▶ Problem: Instruction for the entries that follow: retype exactly the lines from the line with "cookies (56, 1237)" to the line with "Educación (60, 2176)", both included, and omit all others.

▶ Data for review:
------------------------------

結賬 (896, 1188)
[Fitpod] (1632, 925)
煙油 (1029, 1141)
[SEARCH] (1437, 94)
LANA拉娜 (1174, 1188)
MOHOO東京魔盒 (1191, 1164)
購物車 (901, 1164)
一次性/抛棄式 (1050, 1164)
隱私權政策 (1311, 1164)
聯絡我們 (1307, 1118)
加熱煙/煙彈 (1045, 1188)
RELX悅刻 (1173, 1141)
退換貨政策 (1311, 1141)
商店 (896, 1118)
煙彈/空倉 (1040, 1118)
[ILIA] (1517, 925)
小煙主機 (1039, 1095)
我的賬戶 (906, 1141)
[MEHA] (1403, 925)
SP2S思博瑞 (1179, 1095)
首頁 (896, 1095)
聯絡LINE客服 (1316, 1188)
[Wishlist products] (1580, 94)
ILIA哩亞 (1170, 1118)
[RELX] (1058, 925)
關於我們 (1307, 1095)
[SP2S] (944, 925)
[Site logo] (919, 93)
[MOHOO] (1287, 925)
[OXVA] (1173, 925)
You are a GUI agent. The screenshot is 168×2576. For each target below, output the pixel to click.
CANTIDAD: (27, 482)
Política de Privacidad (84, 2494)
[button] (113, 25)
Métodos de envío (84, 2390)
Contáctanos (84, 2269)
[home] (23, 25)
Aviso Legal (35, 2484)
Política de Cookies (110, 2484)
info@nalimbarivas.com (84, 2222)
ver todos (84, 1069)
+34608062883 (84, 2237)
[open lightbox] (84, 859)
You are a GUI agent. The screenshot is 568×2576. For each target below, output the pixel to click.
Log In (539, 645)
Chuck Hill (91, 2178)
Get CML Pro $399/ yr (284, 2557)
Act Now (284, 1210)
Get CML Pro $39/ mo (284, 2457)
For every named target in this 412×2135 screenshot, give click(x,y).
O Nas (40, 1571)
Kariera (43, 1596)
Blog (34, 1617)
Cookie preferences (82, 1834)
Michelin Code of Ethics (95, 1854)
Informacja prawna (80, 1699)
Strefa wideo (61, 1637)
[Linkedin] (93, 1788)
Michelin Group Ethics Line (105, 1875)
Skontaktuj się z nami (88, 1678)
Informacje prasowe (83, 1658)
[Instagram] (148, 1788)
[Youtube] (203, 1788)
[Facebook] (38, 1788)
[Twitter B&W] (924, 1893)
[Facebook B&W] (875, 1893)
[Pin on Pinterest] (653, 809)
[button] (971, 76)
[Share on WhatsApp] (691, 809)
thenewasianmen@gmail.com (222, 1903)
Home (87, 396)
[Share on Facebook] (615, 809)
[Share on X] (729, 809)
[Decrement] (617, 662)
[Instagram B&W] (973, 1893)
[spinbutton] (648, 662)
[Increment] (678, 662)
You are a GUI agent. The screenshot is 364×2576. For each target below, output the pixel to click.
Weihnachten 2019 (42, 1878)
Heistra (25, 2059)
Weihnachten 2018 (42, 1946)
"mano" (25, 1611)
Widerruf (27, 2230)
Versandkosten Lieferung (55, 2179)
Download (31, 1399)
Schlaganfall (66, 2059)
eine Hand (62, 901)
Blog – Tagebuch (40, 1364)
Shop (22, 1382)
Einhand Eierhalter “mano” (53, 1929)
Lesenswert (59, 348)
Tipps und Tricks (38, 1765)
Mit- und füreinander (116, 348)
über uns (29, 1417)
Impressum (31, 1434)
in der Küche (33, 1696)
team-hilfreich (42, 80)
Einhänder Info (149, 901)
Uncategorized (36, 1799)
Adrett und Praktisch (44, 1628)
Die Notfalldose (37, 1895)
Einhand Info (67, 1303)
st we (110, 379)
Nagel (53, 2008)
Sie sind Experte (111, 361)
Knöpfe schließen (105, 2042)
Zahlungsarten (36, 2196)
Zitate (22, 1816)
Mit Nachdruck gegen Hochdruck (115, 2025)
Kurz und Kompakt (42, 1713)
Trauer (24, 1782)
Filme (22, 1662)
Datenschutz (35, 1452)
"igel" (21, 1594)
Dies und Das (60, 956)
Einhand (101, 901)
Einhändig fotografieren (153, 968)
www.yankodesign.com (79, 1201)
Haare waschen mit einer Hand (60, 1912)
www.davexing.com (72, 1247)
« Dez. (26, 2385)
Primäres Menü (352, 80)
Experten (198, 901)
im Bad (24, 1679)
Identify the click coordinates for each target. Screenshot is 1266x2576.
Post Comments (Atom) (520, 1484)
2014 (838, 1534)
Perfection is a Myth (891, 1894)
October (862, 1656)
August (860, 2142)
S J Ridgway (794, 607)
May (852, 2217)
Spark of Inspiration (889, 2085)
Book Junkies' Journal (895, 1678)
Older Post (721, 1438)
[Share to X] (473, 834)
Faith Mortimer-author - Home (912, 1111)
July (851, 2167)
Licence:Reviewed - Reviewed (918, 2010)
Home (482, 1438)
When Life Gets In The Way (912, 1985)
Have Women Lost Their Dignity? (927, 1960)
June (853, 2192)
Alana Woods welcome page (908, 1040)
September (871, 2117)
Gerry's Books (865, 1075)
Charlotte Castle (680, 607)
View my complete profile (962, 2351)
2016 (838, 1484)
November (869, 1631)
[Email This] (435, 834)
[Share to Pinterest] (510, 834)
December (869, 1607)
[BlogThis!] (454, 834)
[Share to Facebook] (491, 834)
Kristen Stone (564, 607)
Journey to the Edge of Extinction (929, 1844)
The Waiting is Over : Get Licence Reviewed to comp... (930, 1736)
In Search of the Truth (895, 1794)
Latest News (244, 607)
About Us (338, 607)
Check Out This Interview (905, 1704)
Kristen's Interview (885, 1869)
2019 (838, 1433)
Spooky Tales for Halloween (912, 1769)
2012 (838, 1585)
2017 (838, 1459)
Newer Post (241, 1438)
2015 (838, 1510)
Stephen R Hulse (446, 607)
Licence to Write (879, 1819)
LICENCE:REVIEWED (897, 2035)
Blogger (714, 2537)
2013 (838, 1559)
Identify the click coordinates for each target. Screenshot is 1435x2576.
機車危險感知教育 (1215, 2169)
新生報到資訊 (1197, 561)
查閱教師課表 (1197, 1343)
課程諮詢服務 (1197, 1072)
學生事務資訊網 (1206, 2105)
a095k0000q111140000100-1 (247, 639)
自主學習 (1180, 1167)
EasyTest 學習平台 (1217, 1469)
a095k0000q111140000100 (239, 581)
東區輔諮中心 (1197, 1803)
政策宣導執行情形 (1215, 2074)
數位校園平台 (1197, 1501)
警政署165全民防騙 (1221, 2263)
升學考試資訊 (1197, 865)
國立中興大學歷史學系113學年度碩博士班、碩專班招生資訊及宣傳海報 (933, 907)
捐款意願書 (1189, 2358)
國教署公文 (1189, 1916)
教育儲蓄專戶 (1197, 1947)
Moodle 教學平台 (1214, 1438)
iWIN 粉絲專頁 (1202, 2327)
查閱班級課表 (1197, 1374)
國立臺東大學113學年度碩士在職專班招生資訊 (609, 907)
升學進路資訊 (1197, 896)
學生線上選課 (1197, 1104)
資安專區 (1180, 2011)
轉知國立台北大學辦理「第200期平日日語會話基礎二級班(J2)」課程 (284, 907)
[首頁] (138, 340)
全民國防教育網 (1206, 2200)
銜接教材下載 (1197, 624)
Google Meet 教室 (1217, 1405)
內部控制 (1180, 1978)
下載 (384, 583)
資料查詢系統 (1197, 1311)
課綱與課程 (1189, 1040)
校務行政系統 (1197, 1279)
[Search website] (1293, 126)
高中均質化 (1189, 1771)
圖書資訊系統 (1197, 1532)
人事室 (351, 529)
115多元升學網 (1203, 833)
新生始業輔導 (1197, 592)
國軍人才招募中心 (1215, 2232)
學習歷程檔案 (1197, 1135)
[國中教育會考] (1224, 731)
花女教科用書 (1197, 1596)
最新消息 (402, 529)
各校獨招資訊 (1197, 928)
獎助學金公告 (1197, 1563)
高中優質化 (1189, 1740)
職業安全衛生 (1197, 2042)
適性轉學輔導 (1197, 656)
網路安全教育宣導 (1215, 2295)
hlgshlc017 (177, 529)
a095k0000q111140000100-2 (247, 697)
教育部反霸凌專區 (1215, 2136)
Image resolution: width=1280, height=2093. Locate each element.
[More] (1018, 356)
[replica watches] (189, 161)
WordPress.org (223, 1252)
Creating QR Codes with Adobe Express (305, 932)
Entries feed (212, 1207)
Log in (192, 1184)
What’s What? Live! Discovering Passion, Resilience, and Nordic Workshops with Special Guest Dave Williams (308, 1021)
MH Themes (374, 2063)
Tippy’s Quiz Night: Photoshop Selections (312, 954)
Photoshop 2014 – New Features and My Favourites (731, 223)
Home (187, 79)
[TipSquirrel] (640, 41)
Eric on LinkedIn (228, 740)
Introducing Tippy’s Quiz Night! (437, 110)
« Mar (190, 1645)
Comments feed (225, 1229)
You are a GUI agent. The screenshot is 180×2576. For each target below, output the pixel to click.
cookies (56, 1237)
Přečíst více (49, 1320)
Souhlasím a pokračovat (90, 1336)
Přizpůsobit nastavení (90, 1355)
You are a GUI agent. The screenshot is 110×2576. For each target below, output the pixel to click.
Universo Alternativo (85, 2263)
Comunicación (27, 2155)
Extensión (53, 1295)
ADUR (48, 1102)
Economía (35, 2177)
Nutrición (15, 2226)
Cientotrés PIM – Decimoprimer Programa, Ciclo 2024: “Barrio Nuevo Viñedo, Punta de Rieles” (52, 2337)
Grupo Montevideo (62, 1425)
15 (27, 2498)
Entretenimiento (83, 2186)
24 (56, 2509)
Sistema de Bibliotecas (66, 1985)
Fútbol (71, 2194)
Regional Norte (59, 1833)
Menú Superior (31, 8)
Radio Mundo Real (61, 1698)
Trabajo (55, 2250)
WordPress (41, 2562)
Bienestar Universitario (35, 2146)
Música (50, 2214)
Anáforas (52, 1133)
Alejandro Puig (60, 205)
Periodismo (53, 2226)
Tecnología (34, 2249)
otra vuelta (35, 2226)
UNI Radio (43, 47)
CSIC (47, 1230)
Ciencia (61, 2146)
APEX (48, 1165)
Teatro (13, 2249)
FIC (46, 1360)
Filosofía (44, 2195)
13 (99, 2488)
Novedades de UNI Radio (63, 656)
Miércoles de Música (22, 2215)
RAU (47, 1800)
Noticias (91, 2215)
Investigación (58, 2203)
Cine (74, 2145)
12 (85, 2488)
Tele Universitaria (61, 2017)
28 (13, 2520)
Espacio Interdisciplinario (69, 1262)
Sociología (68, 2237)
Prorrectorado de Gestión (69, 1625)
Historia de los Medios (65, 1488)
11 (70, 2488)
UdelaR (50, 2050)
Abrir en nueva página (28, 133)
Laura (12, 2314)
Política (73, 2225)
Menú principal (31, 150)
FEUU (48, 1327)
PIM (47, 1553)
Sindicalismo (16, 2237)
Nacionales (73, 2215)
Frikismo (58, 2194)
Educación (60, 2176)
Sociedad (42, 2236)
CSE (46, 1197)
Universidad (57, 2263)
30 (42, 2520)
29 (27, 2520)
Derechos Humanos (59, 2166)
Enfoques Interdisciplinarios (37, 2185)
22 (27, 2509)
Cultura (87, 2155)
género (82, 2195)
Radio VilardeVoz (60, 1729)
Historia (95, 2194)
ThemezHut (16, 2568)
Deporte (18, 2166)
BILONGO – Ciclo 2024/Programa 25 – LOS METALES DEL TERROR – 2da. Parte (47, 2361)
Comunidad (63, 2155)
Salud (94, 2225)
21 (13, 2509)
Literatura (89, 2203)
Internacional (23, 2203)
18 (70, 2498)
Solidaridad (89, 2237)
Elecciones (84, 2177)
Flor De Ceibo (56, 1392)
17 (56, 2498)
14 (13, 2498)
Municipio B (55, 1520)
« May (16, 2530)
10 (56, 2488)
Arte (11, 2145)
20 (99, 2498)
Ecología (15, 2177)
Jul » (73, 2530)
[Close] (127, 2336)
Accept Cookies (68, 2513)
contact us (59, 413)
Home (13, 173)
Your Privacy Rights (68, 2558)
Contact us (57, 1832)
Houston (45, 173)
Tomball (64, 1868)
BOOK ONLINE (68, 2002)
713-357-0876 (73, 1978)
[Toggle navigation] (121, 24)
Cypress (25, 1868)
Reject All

------------------------------

▶ Response to the exercise:
cookies (56, 1237)
Přečíst více (49, 1320)
Souhlasím a pokračovat (90, 1336)
Přizpůsobit nastavení (90, 1355)
You are a GUI agent. The screenshot is 110×2576. For each target below, output the pixel to click.
Universo Alternativo (85, 2263)
Comunicación (27, 2155)
Extensión (53, 1295)
ADUR (48, 1102)
Economía (35, 2177)
Nutrición (15, 2226)
Cientotrés PIM – Decimoprimer Programa, Ciclo 2024: “Barrio Nuevo Viñedo, Punta de Rieles” (52, 2337)
Grupo Montevideo (62, 1425)
15 (27, 2498)
Entretenimiento (83, 2186)
24 (56, 2509)
Sistema de Bibliotecas (66, 1985)
Fútbol (71, 2194)
Regional Norte (59, 1833)
Menú Superior (31, 8)
Radio Mundo Real (61, 1698)
Trabajo (55, 2250)
WordPress (41, 2562)
Bienestar Universitario (35, 2146)
Música (50, 2214)
Anáforas (52, 1133)
Alejandro Puig (60, 205)
Periodismo (53, 2226)
Tecnología (34, 2249)
otra vuelta (35, 2226)
UNI Radio (43, 47)
CSIC (47, 1230)
Ciencia (61, 2146)
APEX (48, 1165)
Teatro (13, 2249)
FIC (46, 1360)
Filosofía (44, 2195)
13 (99, 2488)
Novedades de UNI Radio (63, 656)
Miércoles de Música (22, 2215)
RAU (47, 1800)
Noticias (91, 2215)
Investigación (58, 2203)
Cine (74, 2145)
12 (85, 2488)
Tele Universitaria (61, 2017)
28 (13, 2520)
Espacio Interdisciplinario (69, 1262)
Sociología (68, 2237)
Prorrectorado de Gestión (69, 1625)
Historia de los Medios (65, 1488)
11 (70, 2488)
UdelaR (50, 2050)
Abrir en nueva página (28, 133)
Laura (12, 2314)
Política (73, 2225)
Menú principal (31, 150)
FEUU (48, 1327)
PIM (47, 1553)
Sindicalismo (16, 2237)
Nacionales (73, 2215)
Frikismo (58, 2194)
Educación (60, 2176)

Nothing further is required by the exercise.